Cells can become motivated to evolve defenses against drugs if the drugs cause growth stress. Because the 46 drugs don't negatively impact cell growth, cells of the bacterium Streptococcus pneumoniae didn't develop resistance.
The drugs that prevented competence and didn't inhibit cell growth belonged to two different categories: drugs affecting ion homeostasis and antipsychotics. Further investigation showed that all of the drugs block competence by disrupting the proton-motive force, the electrochemical gradient that propels protons cellular membranes and fuels a variety of cellular processes.
"The result is that the cells fail to secrete a peptide called CSP," said Domenech.
When enough cells secrete CSP, competence genes get activated -- a process known as quorum sensing. By disrupting the proton-motive force, the 46 drugs prevented CSP secretion from crossing the necessary threshold and turning on the competence genes.
"In the lab, we observed that our competence-blocking drugs could prevent the transfer of antibiotic resistance genes to susceptible strains of Streptococcus pneumoniae and we obtained the same results in cultures of human lung epithelial cells," Domenech said.

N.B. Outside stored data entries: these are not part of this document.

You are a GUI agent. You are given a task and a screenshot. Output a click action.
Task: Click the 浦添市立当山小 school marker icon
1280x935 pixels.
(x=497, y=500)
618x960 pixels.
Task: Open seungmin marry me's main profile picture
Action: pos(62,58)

Scientists got the same promising results when they repeated the lab tests using a mouse model. The research team published the results of their tests this week in the journal Cell Host and Microbe.
Because the proton-motive force is necessary for some vital functions in humans, scientists aren't certain whether drugs are safe for humans. Further testing is needed to determine whether these anti-evolution drugs can help prevent antibiotic resistance in humans without harming cell growth.
"Nevertheless, we discovered a general pathway that we can block to prevent the spread of antibiotic resistance," said Domenech.